What is needed
Please reproduce every row below word for word.

Records from a collection
• • •

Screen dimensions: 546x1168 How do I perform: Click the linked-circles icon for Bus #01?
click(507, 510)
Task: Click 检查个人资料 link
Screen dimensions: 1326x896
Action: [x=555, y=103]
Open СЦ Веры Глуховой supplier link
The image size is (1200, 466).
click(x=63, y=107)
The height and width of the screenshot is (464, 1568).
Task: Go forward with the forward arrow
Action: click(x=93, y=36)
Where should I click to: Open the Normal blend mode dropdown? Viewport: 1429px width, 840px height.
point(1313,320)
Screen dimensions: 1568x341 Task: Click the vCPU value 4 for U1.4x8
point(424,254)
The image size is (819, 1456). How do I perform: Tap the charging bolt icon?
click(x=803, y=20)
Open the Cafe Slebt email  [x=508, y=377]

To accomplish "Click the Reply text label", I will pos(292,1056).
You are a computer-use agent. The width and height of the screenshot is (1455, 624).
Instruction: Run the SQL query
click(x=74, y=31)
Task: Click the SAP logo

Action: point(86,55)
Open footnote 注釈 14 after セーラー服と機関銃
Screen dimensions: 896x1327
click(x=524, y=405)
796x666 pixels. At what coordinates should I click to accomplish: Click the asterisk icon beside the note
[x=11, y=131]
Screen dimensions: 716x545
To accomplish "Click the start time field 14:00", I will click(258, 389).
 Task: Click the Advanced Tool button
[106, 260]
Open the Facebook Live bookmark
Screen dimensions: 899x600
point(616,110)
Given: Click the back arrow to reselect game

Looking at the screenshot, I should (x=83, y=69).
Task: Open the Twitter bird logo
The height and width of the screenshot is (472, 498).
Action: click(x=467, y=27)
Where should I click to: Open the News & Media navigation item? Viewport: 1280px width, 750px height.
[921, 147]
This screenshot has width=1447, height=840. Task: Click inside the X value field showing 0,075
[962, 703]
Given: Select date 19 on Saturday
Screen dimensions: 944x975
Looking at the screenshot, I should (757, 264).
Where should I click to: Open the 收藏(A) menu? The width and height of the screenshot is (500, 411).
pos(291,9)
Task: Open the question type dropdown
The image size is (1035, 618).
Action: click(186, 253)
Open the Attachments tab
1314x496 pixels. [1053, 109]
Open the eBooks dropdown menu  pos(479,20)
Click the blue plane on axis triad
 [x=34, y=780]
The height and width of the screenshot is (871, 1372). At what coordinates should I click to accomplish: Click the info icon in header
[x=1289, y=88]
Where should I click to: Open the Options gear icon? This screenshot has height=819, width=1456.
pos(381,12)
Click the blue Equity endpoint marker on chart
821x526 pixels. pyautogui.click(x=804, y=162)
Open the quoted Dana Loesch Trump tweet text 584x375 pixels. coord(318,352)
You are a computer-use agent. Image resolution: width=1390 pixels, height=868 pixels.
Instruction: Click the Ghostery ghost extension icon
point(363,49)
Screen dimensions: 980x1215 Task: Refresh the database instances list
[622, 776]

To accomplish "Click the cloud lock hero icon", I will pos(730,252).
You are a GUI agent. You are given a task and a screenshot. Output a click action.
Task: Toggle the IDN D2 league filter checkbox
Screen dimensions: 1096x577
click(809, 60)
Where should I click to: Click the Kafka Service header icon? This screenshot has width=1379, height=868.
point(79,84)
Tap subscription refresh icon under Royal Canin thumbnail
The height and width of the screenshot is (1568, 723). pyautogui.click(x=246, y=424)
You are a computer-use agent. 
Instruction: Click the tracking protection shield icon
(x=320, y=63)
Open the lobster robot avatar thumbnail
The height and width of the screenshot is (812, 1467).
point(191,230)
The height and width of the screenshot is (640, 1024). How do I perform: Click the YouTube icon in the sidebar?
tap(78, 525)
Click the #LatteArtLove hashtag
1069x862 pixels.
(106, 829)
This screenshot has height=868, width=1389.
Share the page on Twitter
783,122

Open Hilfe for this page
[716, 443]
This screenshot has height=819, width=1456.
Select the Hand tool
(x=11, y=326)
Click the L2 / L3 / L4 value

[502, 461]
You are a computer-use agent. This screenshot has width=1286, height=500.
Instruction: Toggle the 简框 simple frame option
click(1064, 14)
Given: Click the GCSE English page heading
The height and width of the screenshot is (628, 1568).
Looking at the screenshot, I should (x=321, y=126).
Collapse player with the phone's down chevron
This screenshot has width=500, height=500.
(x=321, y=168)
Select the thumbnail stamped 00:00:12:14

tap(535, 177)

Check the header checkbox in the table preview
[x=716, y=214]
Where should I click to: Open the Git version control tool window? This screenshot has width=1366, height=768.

• • •

Solution
Screen dimensions: 546x1168 How do I perform: Click the linked-circles icon for Bus #01?
click(507, 510)
Task: Click 检查个人资料 link
Screen dimensions: 1326x896
Action: [x=555, y=103]
Open СЦ Веры Глуховой supplier link
The image size is (1200, 466).
click(x=63, y=107)
The height and width of the screenshot is (464, 1568).
Task: Go forward with the forward arrow
Action: click(x=93, y=36)
Where should I click to: Open the Normal blend mode dropdown? Viewport: 1429px width, 840px height.
point(1313,320)
Screen dimensions: 1568x341 Task: Click the vCPU value 4 for U1.4x8
point(424,254)
The image size is (819, 1456). How do I perform: Tap the charging bolt icon?
click(x=803, y=20)
Open the Cafe Slebt email  [x=508, y=377]

To accomplish "Click the Reply text label", I will pos(292,1056).
You are a computer-use agent. The width and height of the screenshot is (1455, 624).
Instruction: Run the SQL query
click(x=74, y=31)
Task: Click the SAP logo

Action: point(86,55)
Open footnote 注釈 14 after セーラー服と機関銃
Screen dimensions: 896x1327
click(x=524, y=405)
796x666 pixels. At what coordinates should I click to accomplish: Click the asterisk icon beside the note
[x=11, y=131]
Screen dimensions: 716x545
To accomplish "Click the start time field 14:00", I will click(258, 389).
 Task: Click the Advanced Tool button
[106, 260]
Open the Facebook Live bookmark
Screen dimensions: 899x600
point(616,110)
Given: Click the back arrow to reselect game

Looking at the screenshot, I should (x=83, y=69).
Task: Open the Twitter bird logo
The height and width of the screenshot is (472, 498).
Action: click(x=467, y=27)
Where should I click to: Open the News & Media navigation item? Viewport: 1280px width, 750px height.
[921, 147]
This screenshot has width=1447, height=840. Task: Click inside the X value field showing 0,075
[962, 703]
Given: Select date 19 on Saturday
Screen dimensions: 944x975
Looking at the screenshot, I should (757, 264).
Where should I click to: Open the 收藏(A) menu? The width and height of the screenshot is (500, 411).
pos(291,9)
Task: Open the question type dropdown
The image size is (1035, 618).
Action: click(186, 253)
Open the Attachments tab
1314x496 pixels. [1053, 109]
Open the eBooks dropdown menu  pos(479,20)
Click the blue plane on axis triad
 [x=34, y=780]
The height and width of the screenshot is (871, 1372). At what coordinates should I click to accomplish: Click the info icon in header
[x=1289, y=88]
Where should I click to: Open the Options gear icon? This screenshot has height=819, width=1456.
pos(381,12)
Click the blue Equity endpoint marker on chart
821x526 pixels. pyautogui.click(x=804, y=162)
Open the quoted Dana Loesch Trump tweet text 584x375 pixels. coord(318,352)
You are a computer-use agent. Image resolution: width=1390 pixels, height=868 pixels.
Instruction: Click the Ghostery ghost extension icon
point(363,49)
Screen dimensions: 980x1215 Task: Refresh the database instances list
[622, 776]

To accomplish "Click the cloud lock hero icon", I will pos(730,252).
You are a GUI agent. You are given a task and a screenshot. Output a click action.
Task: Toggle the IDN D2 league filter checkbox
Screen dimensions: 1096x577
click(809, 60)
Where should I click to: Click the Kafka Service header icon? This screenshot has width=1379, height=868.
point(79,84)
Tap subscription refresh icon under Royal Canin thumbnail
The height and width of the screenshot is (1568, 723). pyautogui.click(x=246, y=424)
You are a computer-use agent. 
Instruction: Click the tracking protection shield icon
(x=320, y=63)
Open the lobster robot avatar thumbnail
The height and width of the screenshot is (812, 1467).
point(191,230)
The height and width of the screenshot is (640, 1024). How do I perform: Click the YouTube icon in the sidebar?
tap(78, 525)
Click the #LatteArtLove hashtag
1069x862 pixels.
(106, 829)
This screenshot has height=868, width=1389.
Share the page on Twitter
783,122

Open Hilfe for this page
[716, 443]
This screenshot has height=819, width=1456.
Select the Hand tool
(x=11, y=326)
Click the L2 / L3 / L4 value

[502, 461]
You are a computer-use agent. This screenshot has width=1286, height=500.
Instruction: Toggle the 简框 simple frame option
click(1064, 14)
Given: Click the GCSE English page heading
The height and width of the screenshot is (628, 1568).
Looking at the screenshot, I should (x=321, y=126).
Collapse player with the phone's down chevron
This screenshot has width=500, height=500.
(x=321, y=168)
Select the thumbnail stamped 00:00:12:14

tap(535, 177)

Check the header checkbox in the table preview
[x=716, y=214]
Where should I click to: Open the Git version control tool window? This screenshot has width=1366, height=768.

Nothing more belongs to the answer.